Packaging of 3D die stacks on organic laminates is a low-cost approach to achieve devices with high density I/O and short wiring delays. However, the large mismatch in coefficients of thermal expansion between components in the package causes deformation and high stress in the constituting elements. The components such as thin dies, metal through silicon vias, fine-pitch interconnections are susceptible to failures under high stress. In this study, we assessed the potential challenges in packaging of 3D die stacks on organics laminates. The challenges are the die-warpage in assembling and the thermal stress on fine-pitch interconnections in device´s reliability. We used test vehicles with 40μm pitch full-area-array interconnections for the study. We observed a significant warpage in the stacked 50μm thick silicon dies at room temperature. We measured the warpage at several temperatures and analyzed using the multilayered beam theory.

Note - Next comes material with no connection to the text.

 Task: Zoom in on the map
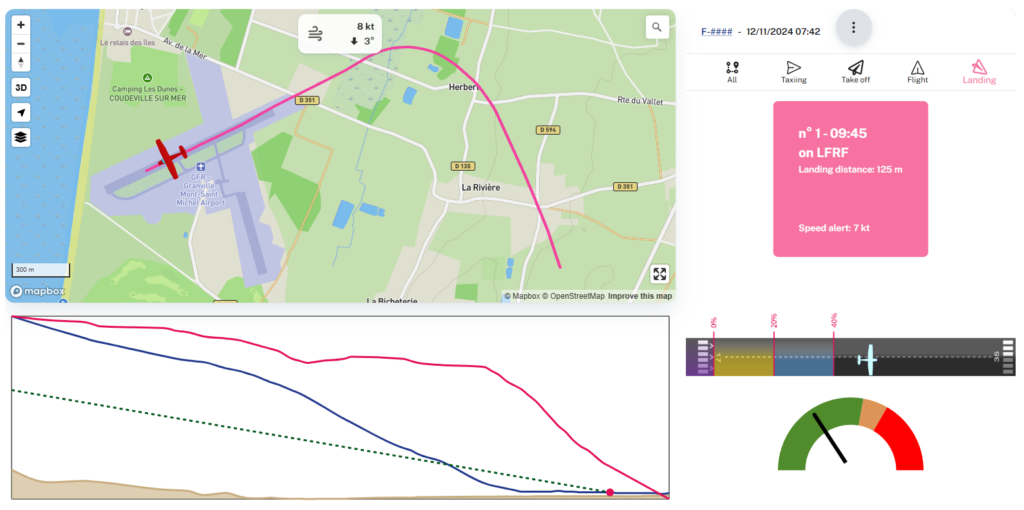click(21, 24)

The simulated values assuming zero warpage at the melting temperature of the SnAgCu solder (220°C), were consistent with the measured values. The analysis showed that the die-warpage occurs due to the mismatch of CTE between silicon dies with Cu-TSVs and the top die without any TSVs. Previous study of the 40μm pitch test vehicle showed that one could widen the selection range of the mechanical properties of the interchip underfill materials by optimizing the silicon interposer thickness. In this study, we extended the analysis to the die stacks with interconnection pitch of 20μm and 80μm and show that one can achieve low-stress packaging by optimization of the silicon die thicknesses.